Repeat only these lines, exactly: the first line of the data, the line containing "Given: Open the", and every line between them. Pictures stay out.

Screenshot grounding data:
.....
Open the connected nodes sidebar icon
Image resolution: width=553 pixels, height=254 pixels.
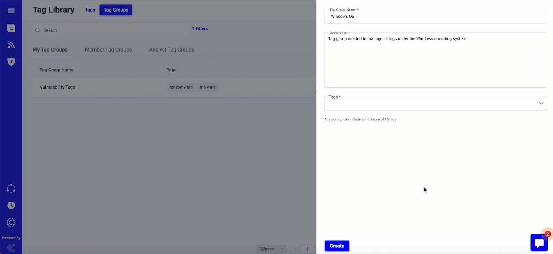tap(11, 189)
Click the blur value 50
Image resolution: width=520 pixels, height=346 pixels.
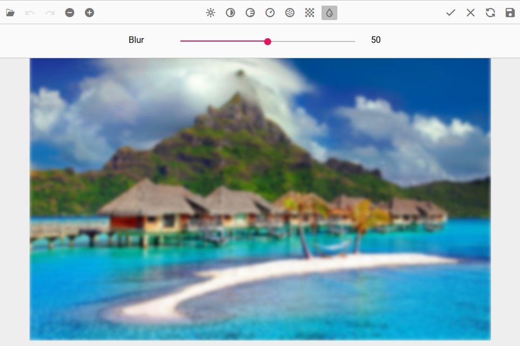376,40
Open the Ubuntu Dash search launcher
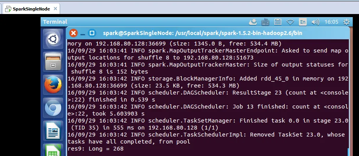Image resolution: width=359 pixels, height=156 pixels. point(52,39)
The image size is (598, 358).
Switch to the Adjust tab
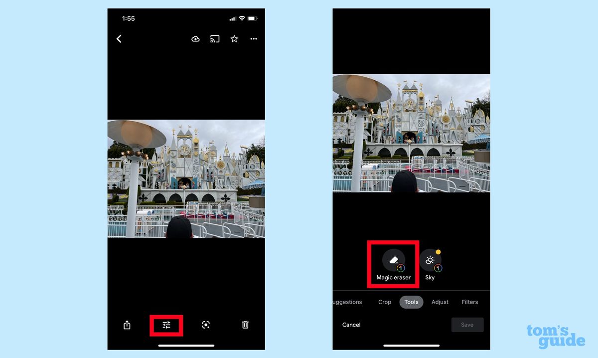440,302
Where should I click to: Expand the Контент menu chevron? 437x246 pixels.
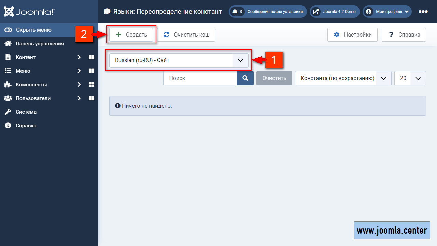(x=79, y=57)
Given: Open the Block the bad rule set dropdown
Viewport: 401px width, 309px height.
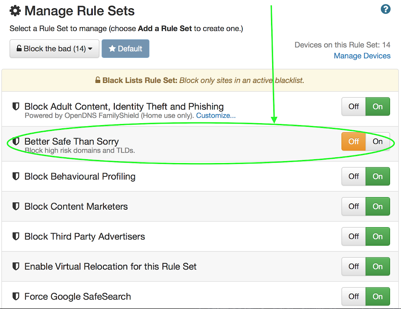Looking at the screenshot, I should 54,49.
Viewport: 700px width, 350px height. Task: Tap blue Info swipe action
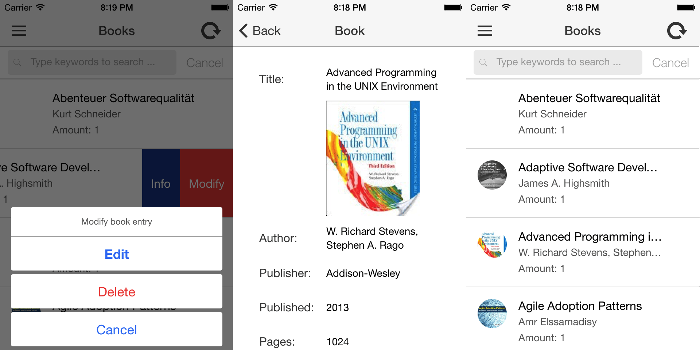161,183
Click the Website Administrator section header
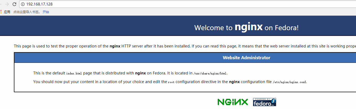 246,58
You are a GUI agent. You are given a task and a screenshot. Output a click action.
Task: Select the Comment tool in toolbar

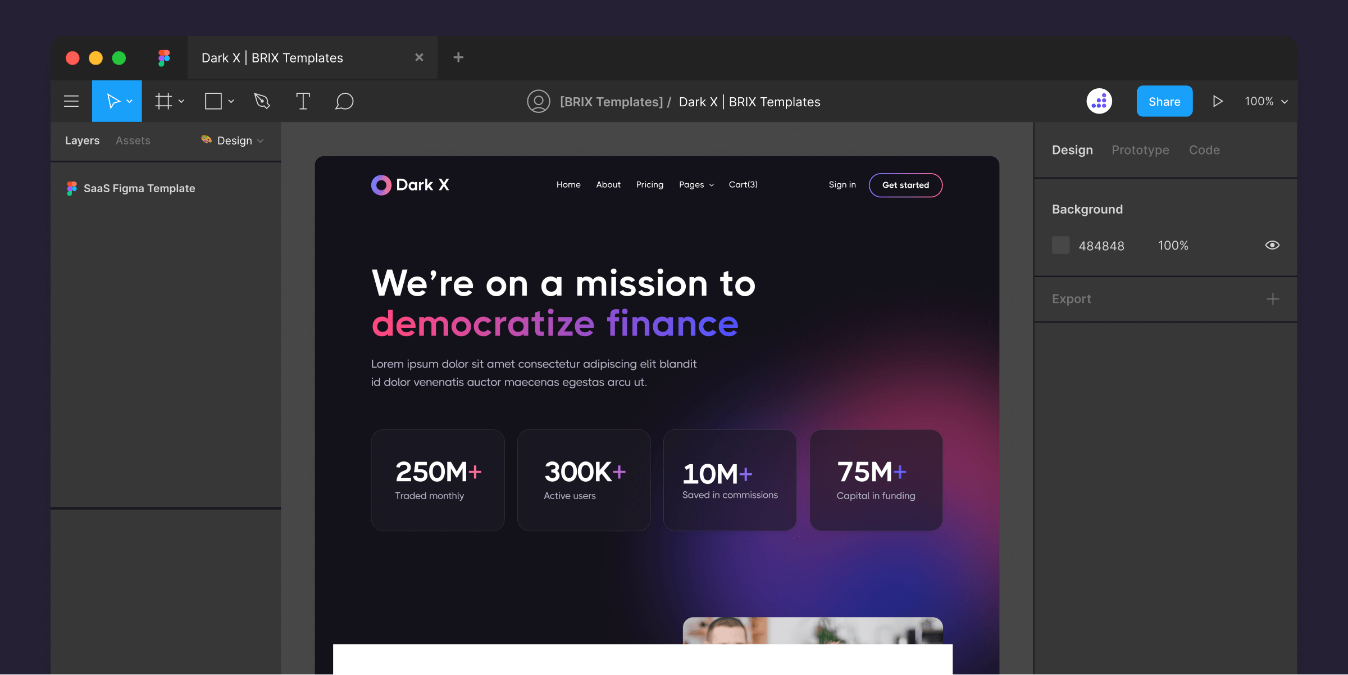343,102
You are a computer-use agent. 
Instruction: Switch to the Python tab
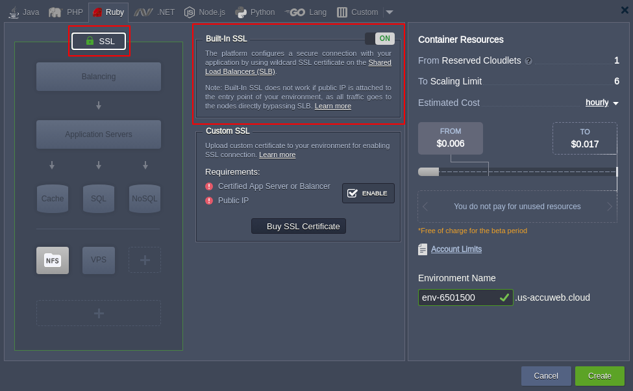point(255,12)
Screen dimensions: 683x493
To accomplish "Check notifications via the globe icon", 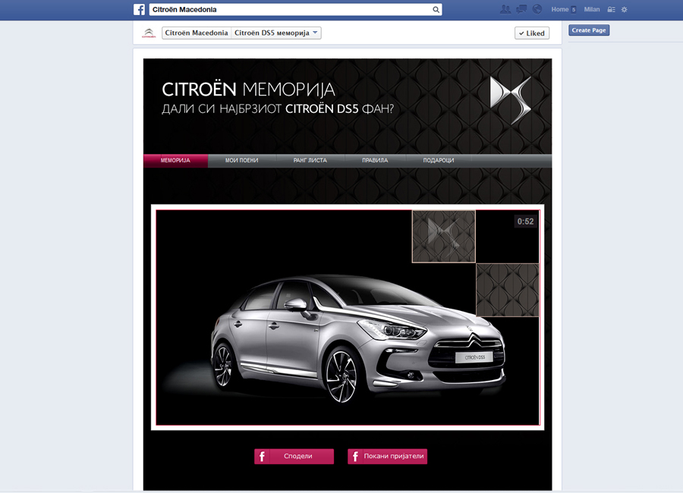I will click(x=536, y=8).
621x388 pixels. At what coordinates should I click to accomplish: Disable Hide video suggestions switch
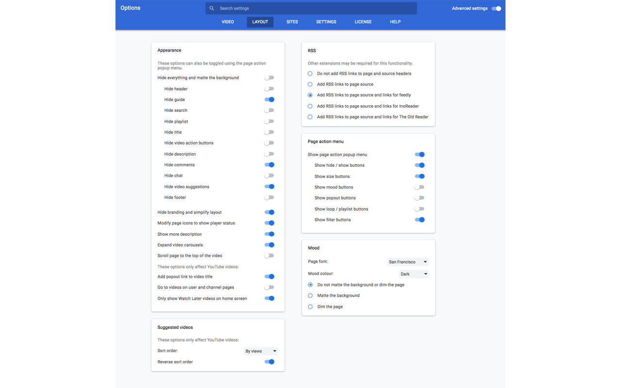click(x=269, y=187)
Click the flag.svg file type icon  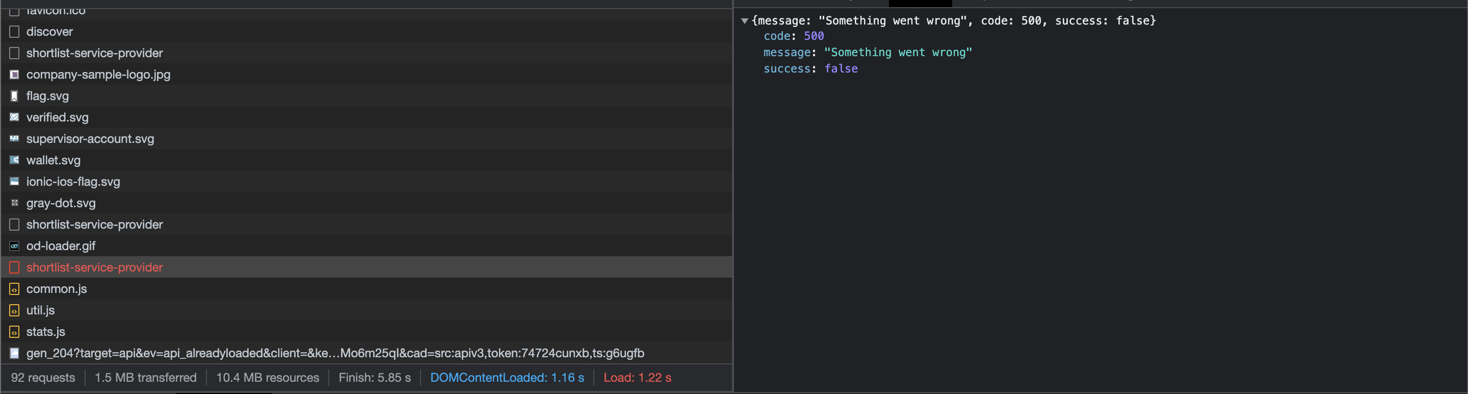click(14, 96)
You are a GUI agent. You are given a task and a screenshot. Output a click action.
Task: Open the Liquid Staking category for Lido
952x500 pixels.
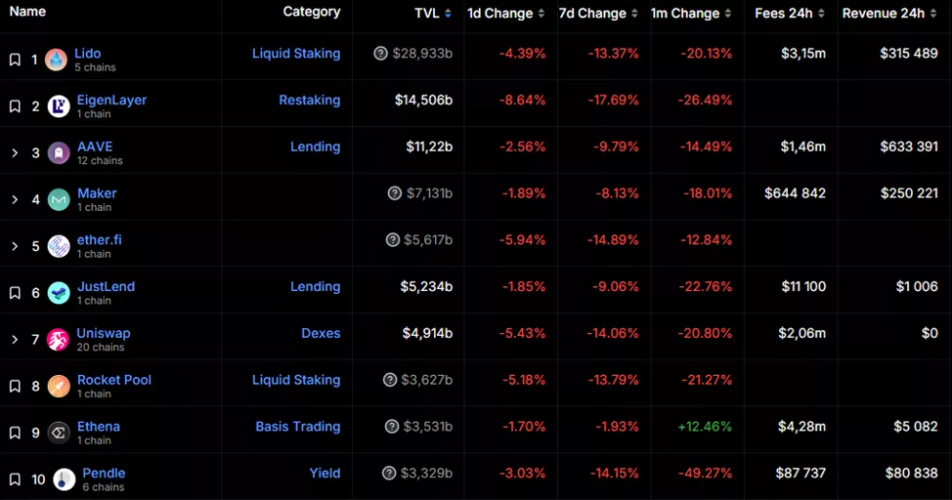click(x=296, y=54)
.....
**ANSWER SECTION:**
Open the connected nodes sidebar icon
Image resolution: width=553 pixels, height=254 pixels.
tap(11, 189)
Click the blur value 50
Image resolution: width=520 pixels, height=346 pixels.
376,40
Open the Ubuntu Dash search launcher
Image resolution: width=359 pixels, height=156 pixels. point(52,39)
The image size is (598, 358).
Switch to the Adjust tab
440,302
Where should I click to: Expand the Контент menu chevron? 437x246 pixels.
(x=79, y=57)
Given: Open the Block the bad rule set dropdown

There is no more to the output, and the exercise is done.